What is today called “Thai massage” or “Thai yoga massage” is an ancient healing system combining acupressure, Indian Ayurvedic principles, and assisted yoga postures? The founding father of Thai massage was an Ayurvedic doctor named Jivaka Kumar Bhacca, who is revered still in Thailand as the “father of medicine”. Born in India during the time of the Buddha, he is noted in ancient documents for his extraordinary medical skills, his knowledge of herbal medicine, and for having treated important people of his day, including the Buddha himself.
In the Thai language it is usually called nuat phaen thai (Thai: นวดแผนไทย; lit. “Thai-style massage”) or nuat phaen boran (Thai: นวดแผนโบราณ, IPA: [nûət pʰɛ̌ːn boːraːn]; lit. “ancient-style massage”), through its formal name is merely nuat thai (Thai: นวดไทย, lit. Thai massage). The art form is also commonly known as “yoga massage” or “Thai yoga massage”, as the practice is essentially a form of assisted yoga performed by the giver, with the receiver completely passive throughout.
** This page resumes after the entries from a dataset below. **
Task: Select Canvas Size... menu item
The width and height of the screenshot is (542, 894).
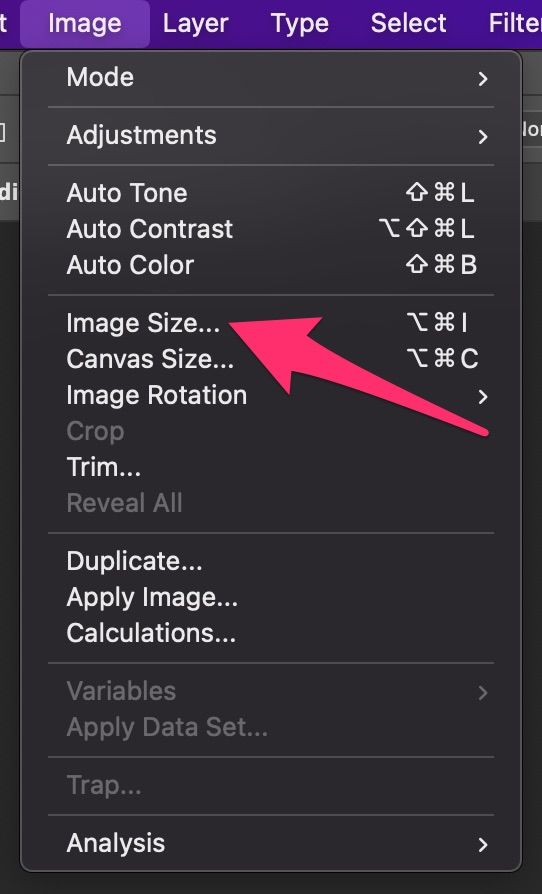Action: tap(271, 359)
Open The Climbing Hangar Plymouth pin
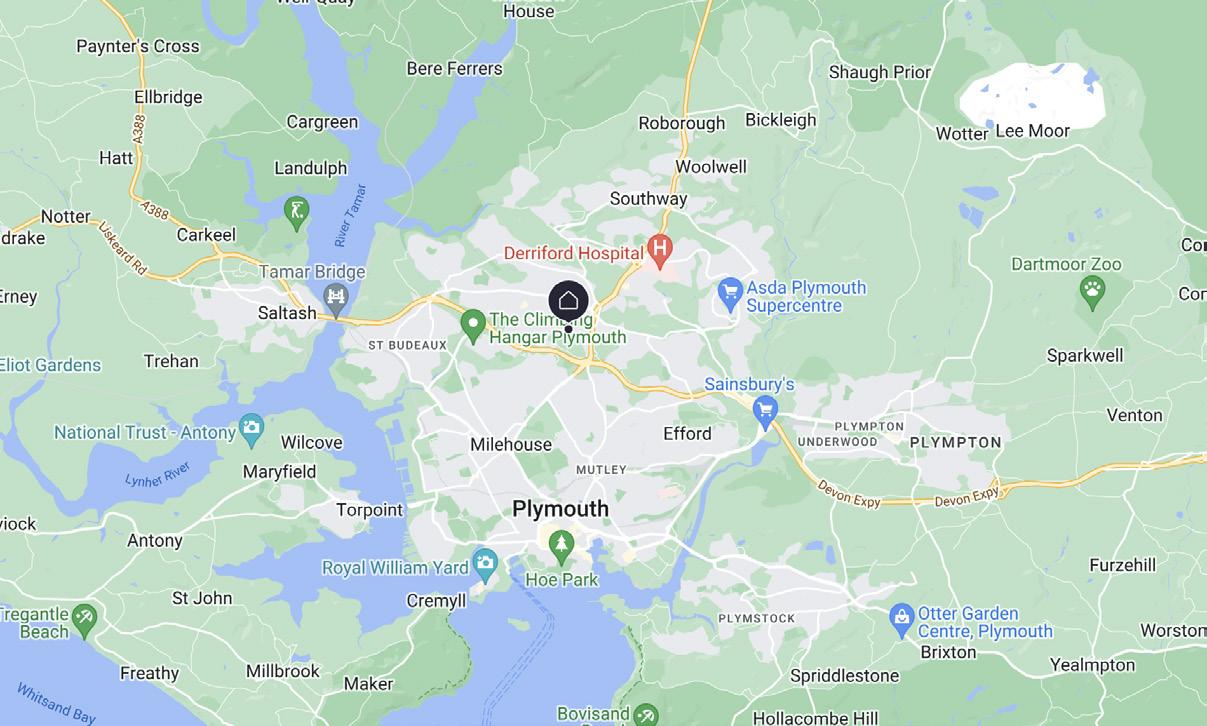 tap(472, 325)
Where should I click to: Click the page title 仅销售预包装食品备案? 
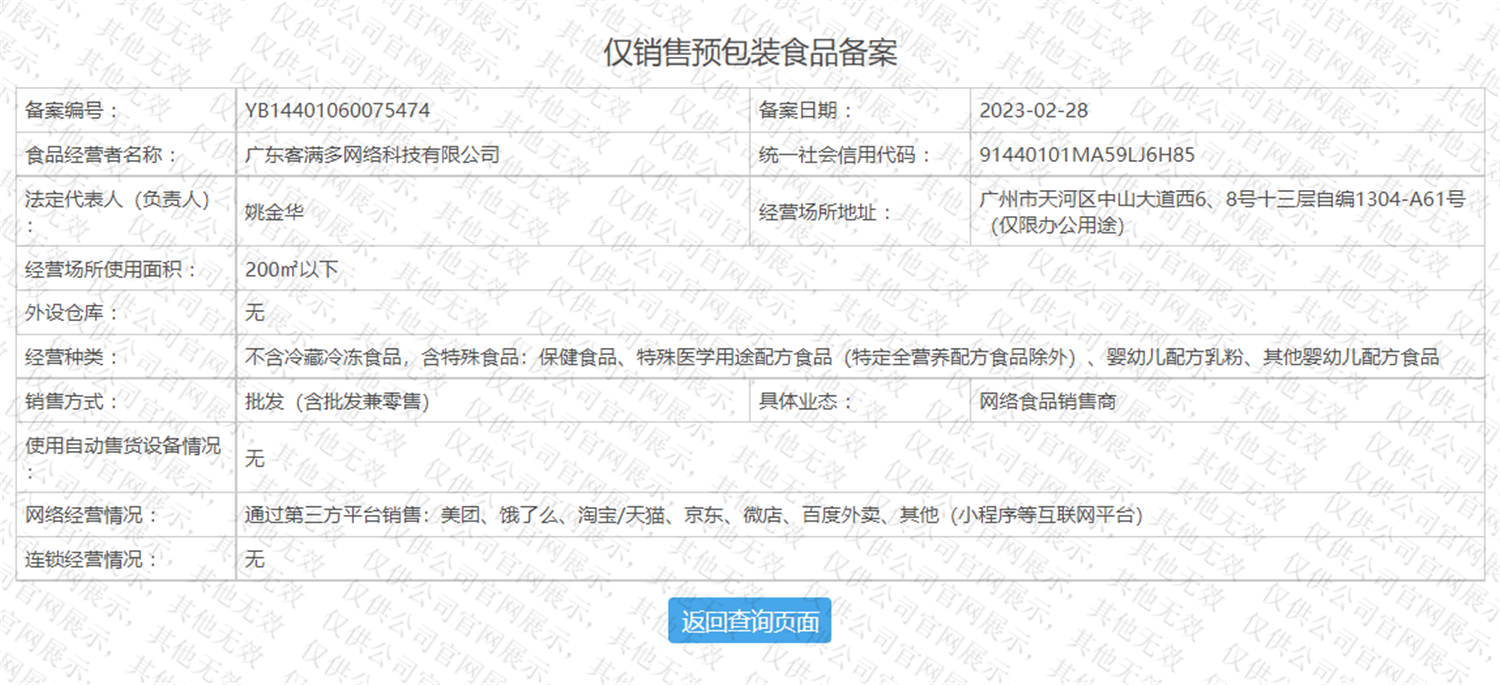749,52
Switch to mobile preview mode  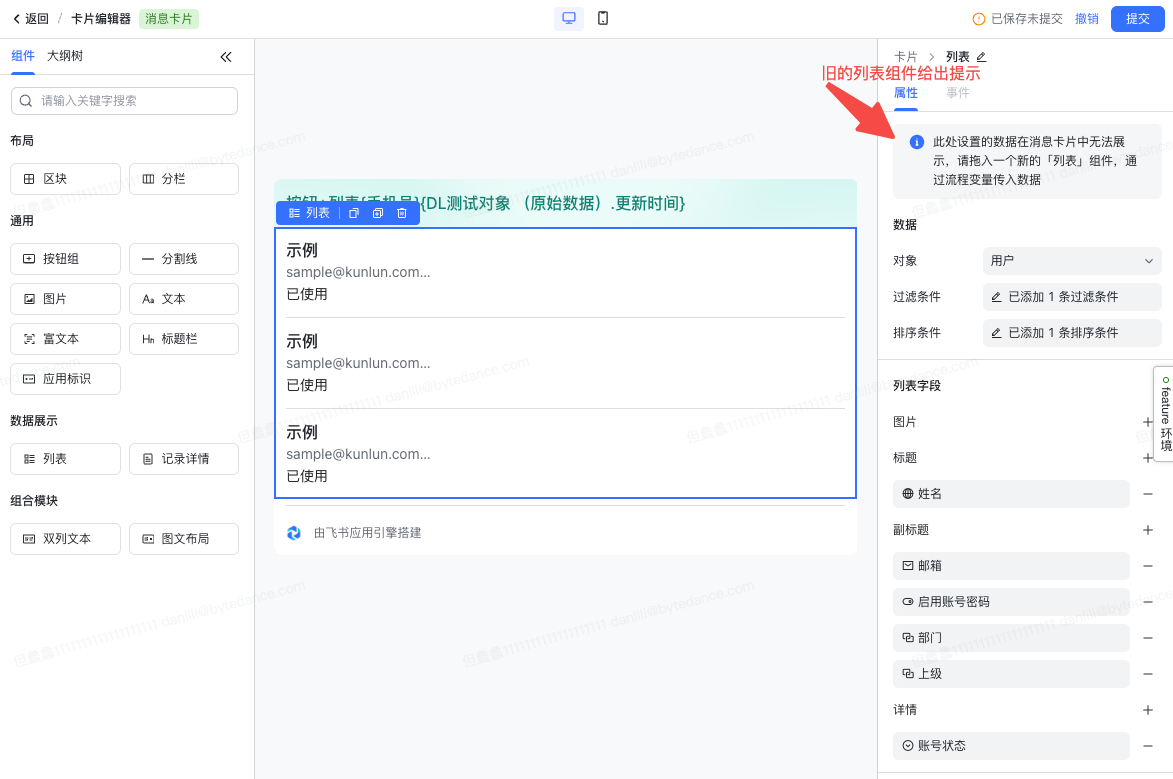coord(603,18)
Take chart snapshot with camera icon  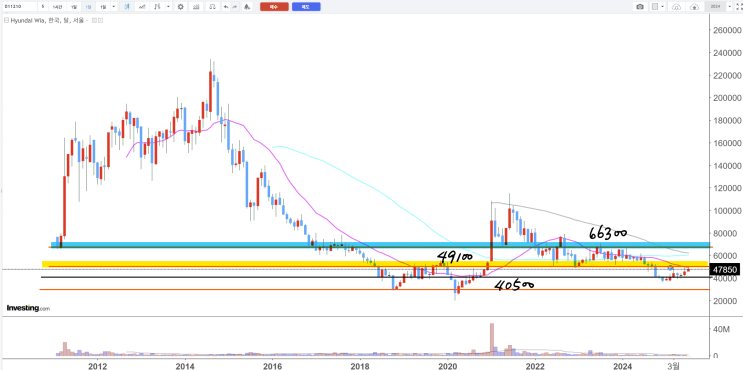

The massage generally follows designated lines (“sen”) in the body. The legs and feet of the giver can be used to position the body or limbs of the recipient. In other positions, hands fix the body, while the feet do the massaging. A full Thai massage session typically lasts two hours or more and includes rhythmic pressing and stretching of the entire body. This may include pulling fingers, toes, ears, cracking knuckles, walking on the recipient’s back, and moving the recipient’s body into many different positions. There are a standard procedure and rhythm to the massage, which the giver will adjust to fit the receiver.